Segment Start: Listed records

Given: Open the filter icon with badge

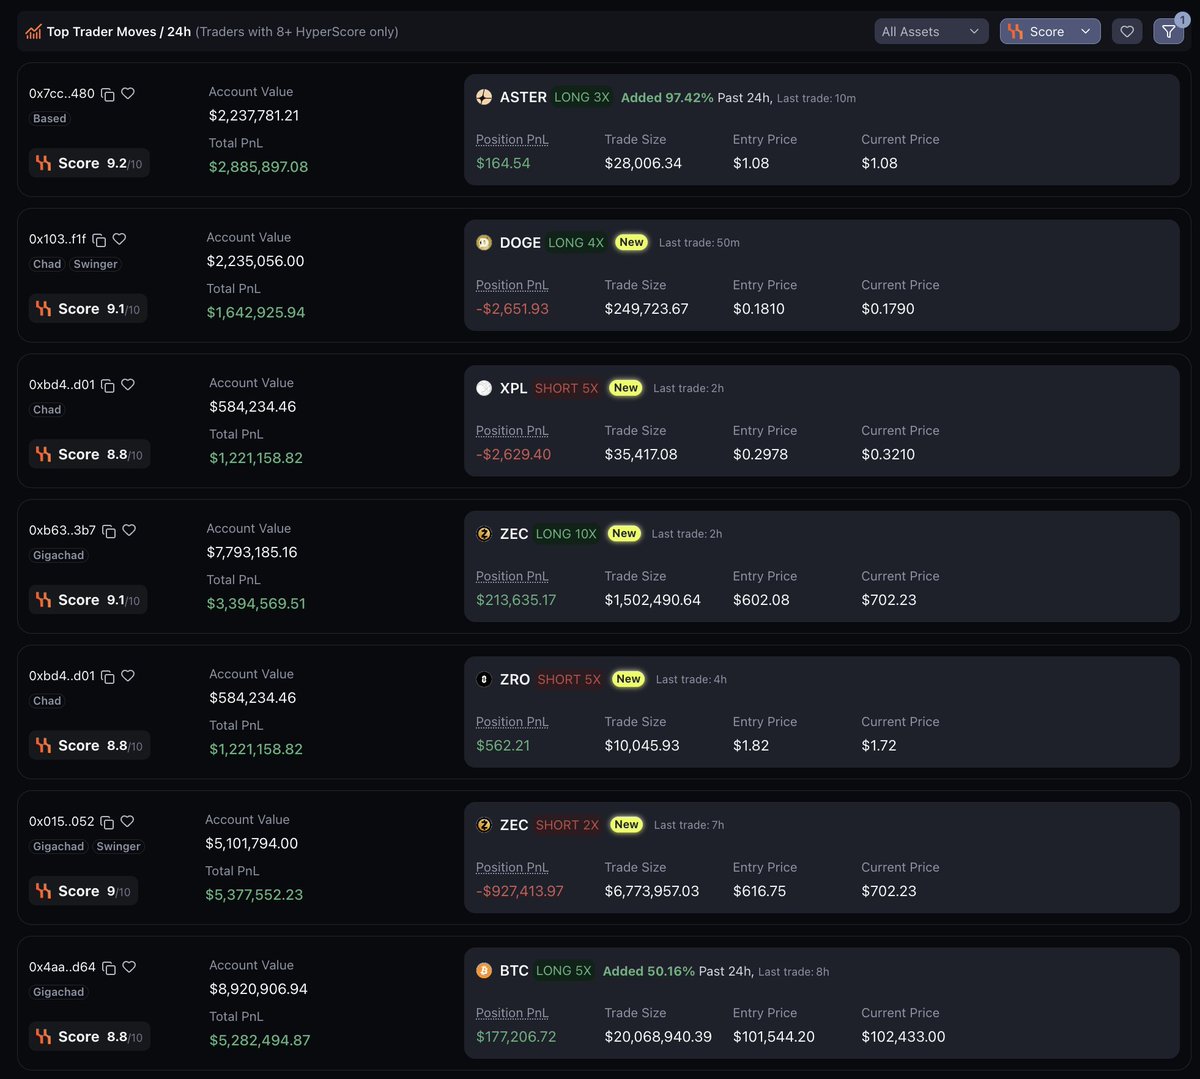Looking at the screenshot, I should tap(1168, 32).
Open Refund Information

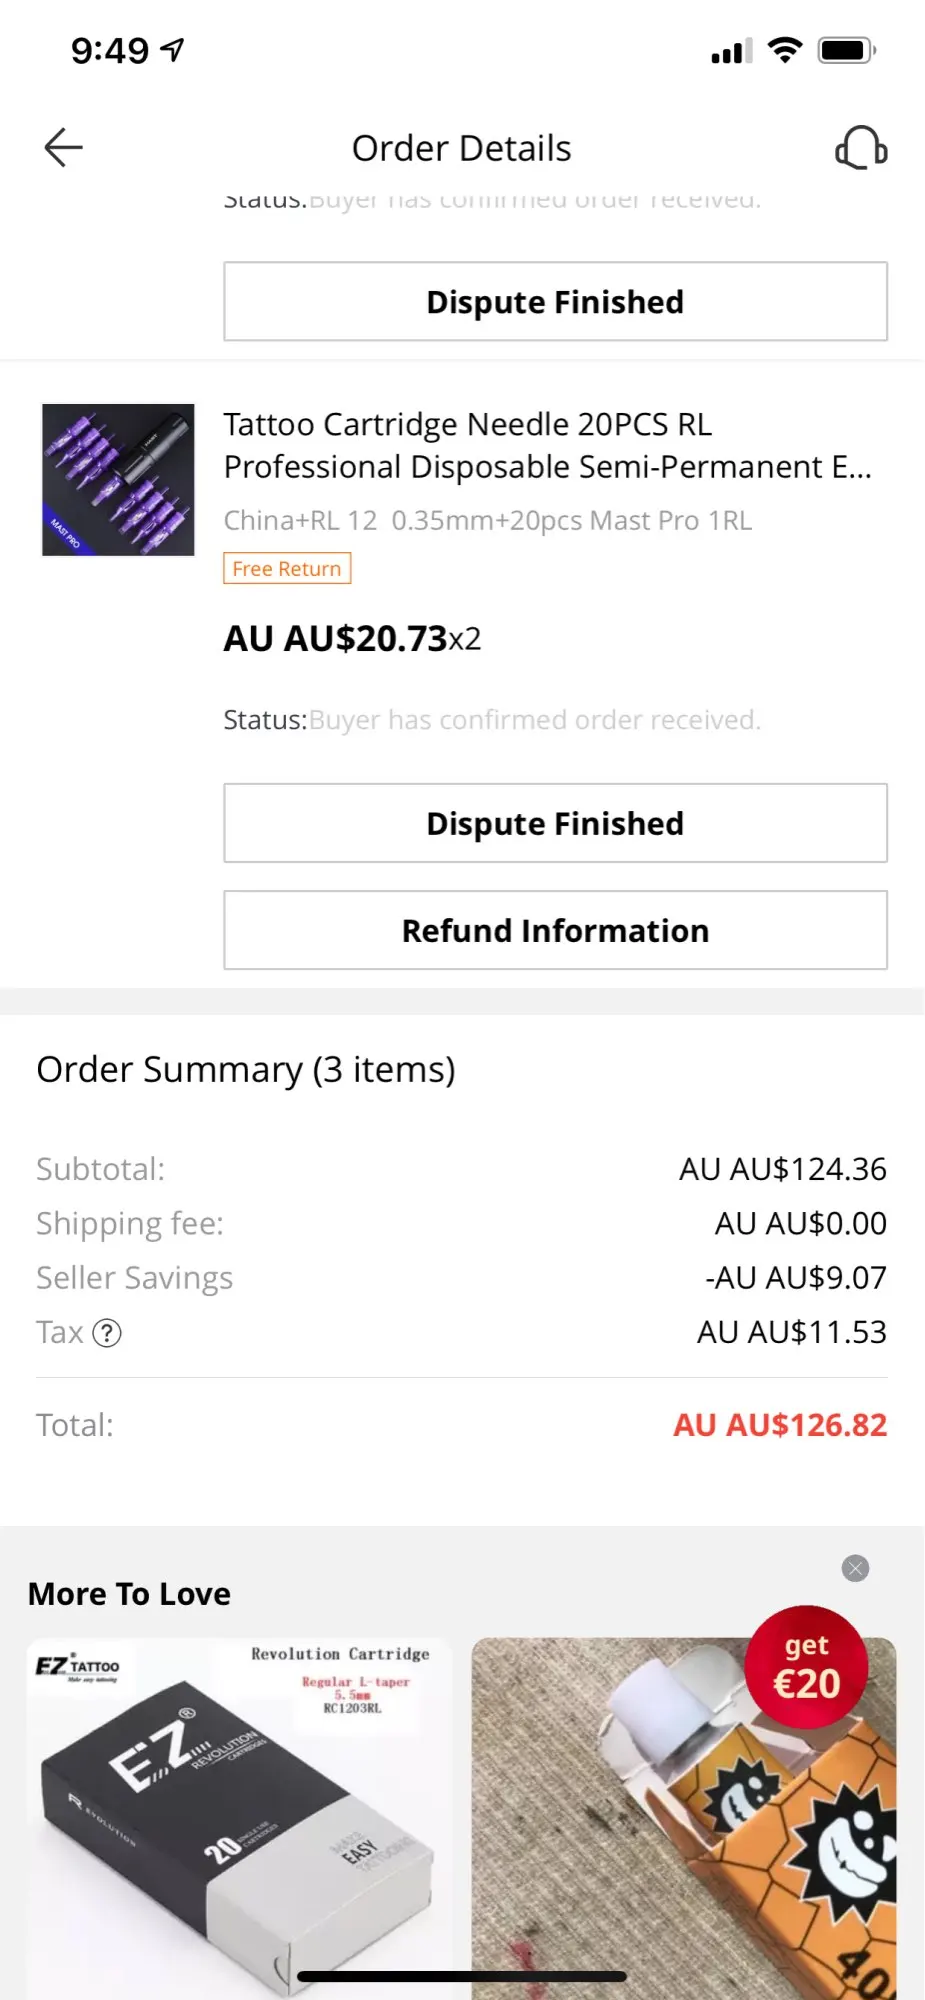click(x=555, y=930)
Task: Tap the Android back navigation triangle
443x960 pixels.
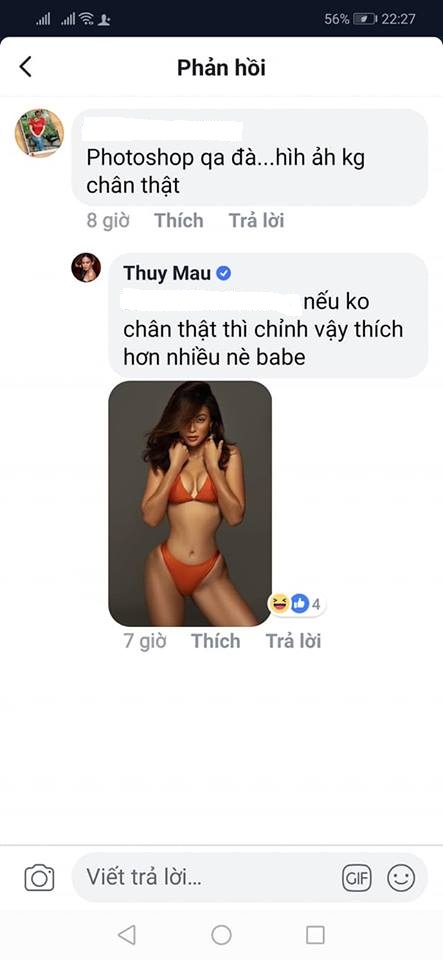Action: [x=127, y=934]
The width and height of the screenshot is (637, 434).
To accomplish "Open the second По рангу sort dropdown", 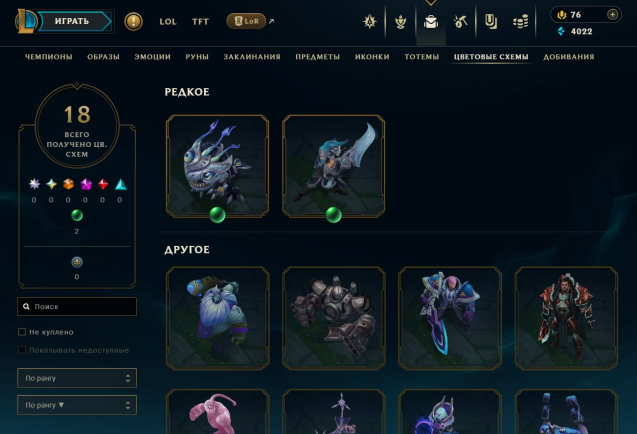I will pos(77,405).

Segment End: Listed records

Work to complete
Take the lines above from the top of the records through the one with "The width and" and repeat them exactly, without any pictures.

Answer to this problem
Given: Open the filter icon with badge

Looking at the screenshot, I should tap(1168, 32).
Open Refund Information

click(x=555, y=930)
Task: Tap the Android back navigation triangle
443x960 pixels.
Action: [x=127, y=934]
The width and height of the screenshot is (637, 434).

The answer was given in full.